ML Benchmark: Jda vs Python

A head-to-head neural network training benchmark comparing Jda and Python. Both implementations use identical algorithms – same loop structure, same SGD optimizer, same MSE loss function. No NumPy on the Python side. The only difference is the runtime: Jda compiles to native x86-64 machine code, Python interprets through CPython.

Performance Results (x86-64 Linux, best of 3)

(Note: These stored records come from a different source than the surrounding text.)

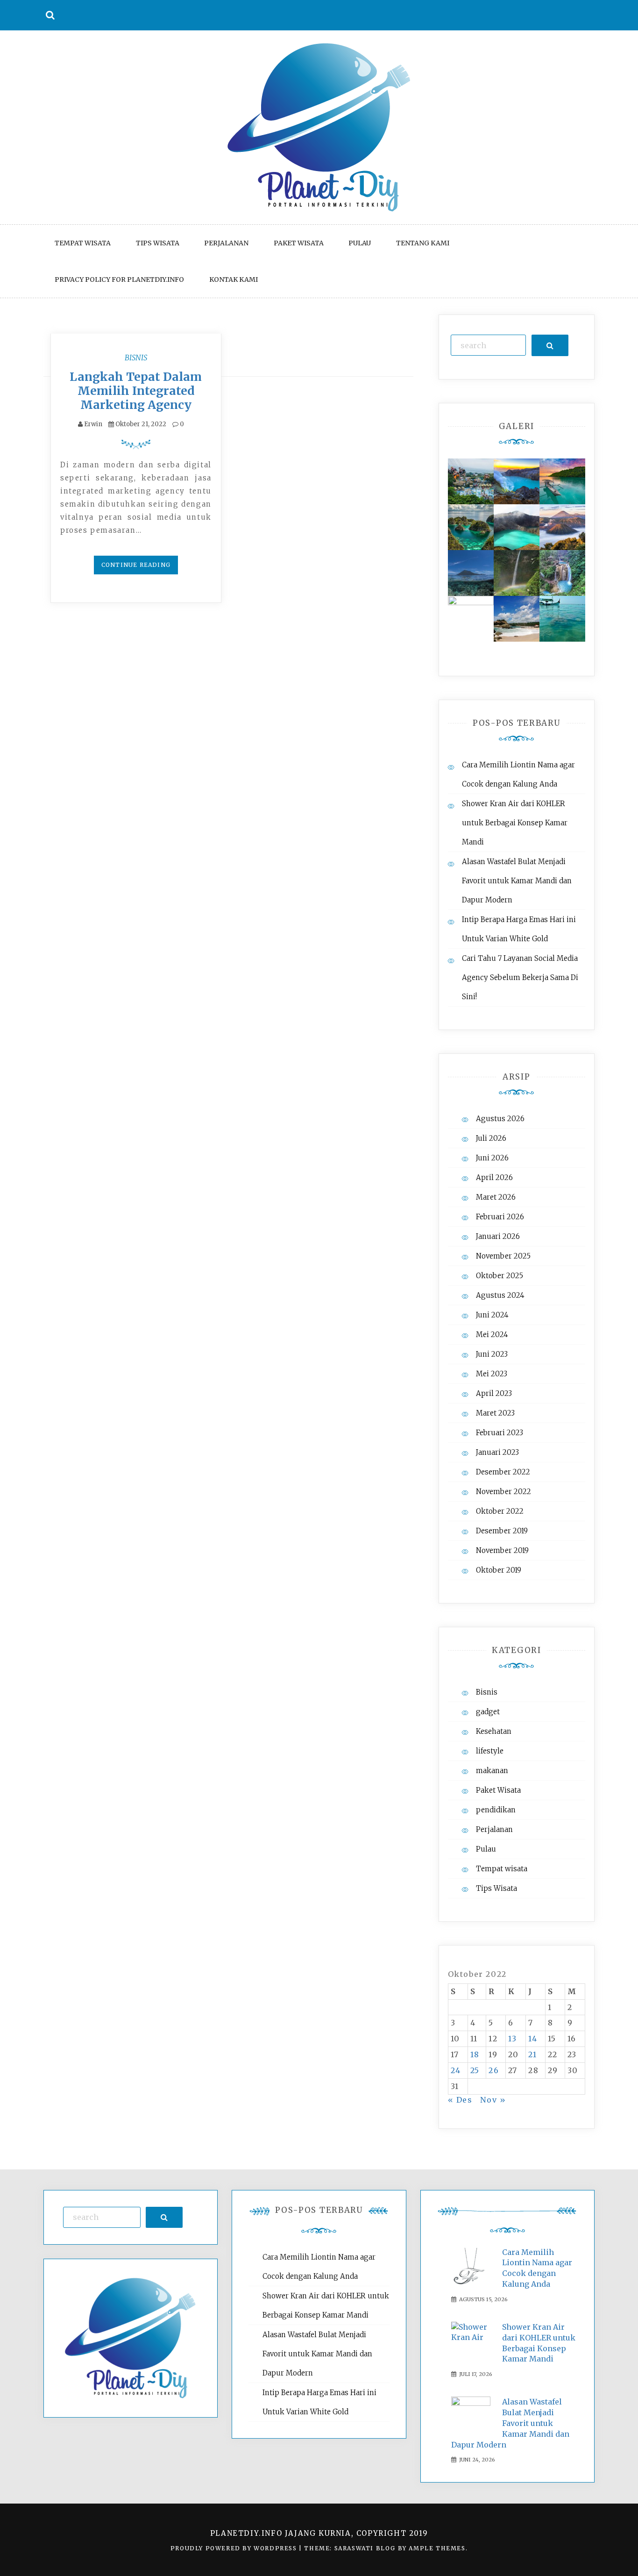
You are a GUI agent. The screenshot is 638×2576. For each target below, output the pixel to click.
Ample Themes (437, 2548)
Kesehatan (493, 1731)
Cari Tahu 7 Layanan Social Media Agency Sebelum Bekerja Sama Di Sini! (520, 977)
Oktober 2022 (500, 1511)
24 (456, 2070)
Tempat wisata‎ (83, 243)
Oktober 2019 (498, 1570)
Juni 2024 (492, 1314)
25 (475, 2070)
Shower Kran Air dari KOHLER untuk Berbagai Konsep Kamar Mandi (514, 822)
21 (532, 2054)
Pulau (359, 243)
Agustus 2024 (500, 1295)
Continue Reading (135, 564)
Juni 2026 (492, 1157)
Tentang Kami (422, 243)
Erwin (93, 424)
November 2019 (502, 1550)
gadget (488, 1711)
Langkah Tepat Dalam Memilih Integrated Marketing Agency (136, 390)
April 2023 (494, 1393)
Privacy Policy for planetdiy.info (119, 279)
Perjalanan (226, 243)
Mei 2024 (492, 1334)
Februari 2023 (499, 1432)
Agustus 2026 (500, 1118)
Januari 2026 (498, 1236)
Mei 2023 (491, 1373)
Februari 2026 (500, 1216)
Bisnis (136, 357)
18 (475, 2054)
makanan (492, 1770)
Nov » (493, 2099)
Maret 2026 (496, 1197)
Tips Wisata (157, 243)
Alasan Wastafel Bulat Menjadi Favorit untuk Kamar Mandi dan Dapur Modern (517, 880)
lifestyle (489, 1750)
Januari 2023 (497, 1452)
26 (494, 2070)
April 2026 (494, 1177)
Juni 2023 (492, 1354)
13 (512, 2038)
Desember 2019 (502, 1530)
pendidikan (496, 1809)
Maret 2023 (495, 1413)
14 (532, 2038)
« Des (460, 2099)
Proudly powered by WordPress (234, 2548)
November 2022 (503, 1491)
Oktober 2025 (499, 1275)
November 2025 (503, 1256)
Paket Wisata (299, 243)
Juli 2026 (491, 1138)
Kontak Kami (233, 279)
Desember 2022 (503, 1471)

Task	Jda	Python (no NumPy)	Speedup
XOR training (5K epochs)	21 ms	778 ms	~37x
Sine training (10K epochs)	439 ms	15,347 ms	~35x
64x64 matmul (per iter)	3 ms	75 ms	~25x

Tasks

Task 1: XOR Classification

Architecture: 2->8->1 MLP (multi-layer perceptron)
Dataset: 4 XOR samples
Training: 5,000 epochs, learning rate 0.1
Result: Jda completes in 21 ms vs Python’s 778 ms – a 37x speedup

Task 2: Sine Approximation

Architecture: 1->16->1 MLP
Dataset: 32 samples of sin(x), x in [0, 2*pi]
Training: 10,000 epochs, learning rate 0.01
Result: Jda completes in 439 ms vs Python’s 15,347 ms – a 35x speedup

Task 3: Matrix Multiply

Size: 64x64 @ 64x64 (524,288 FLOPs per multiply)
Iterations: 10
Result: Jda averages 3 ms per multiply vs Python’s 75 ms – a 25x speedup

Why the Difference?

Both implementations use identical algorithms. The performance gap comes entirely from the runtime:

Jda compiles to native x86-64 machine code. Tensor operations are compiler builtins that emit direct floating-point instructions. No interpreter overhead, no garbage collector pauses, no dynamic dispatch.
Python (CPython) interprets bytecode. Every arithmetic operation goes through the interpreter loop, objects are heap-allocated and reference-counted, and attribute lookups are hash table probes.

This is a fair comparison: no NumPy, no C extensions, no BLAS. Pure algorithmic code on both sides.

Binary Sizes

Implementation	Size	Dependencies
Jda (`jda-ml-demo`)	~1.08 MB	None (static ELF binary)
Python (`ml-demo-python.py`)	363 lines	CPython runtime (~30 MB)

The Jda binary is a single static executable with zero external dependencies. The Python script requires a full CPython installation.

How to Reproduce

# Build the Jda binary
bash apps/build-ml-demo.sh

# Run Jda benchmark (in Docker)
docker run --rm --platform linux/amd64 --ulimit stack=524288000:524288000 \
  -v $(PWD):/jda -w /jda jda-build ./apps/jda-ml-demo

# Run Python benchmark
python3 apps/ml-demo-python.py

# Run both side by side with automated comparison
bash apps/run-ml-benchmark.sh

The benchmark script runs both implementations and prints a side-by-side comparison table.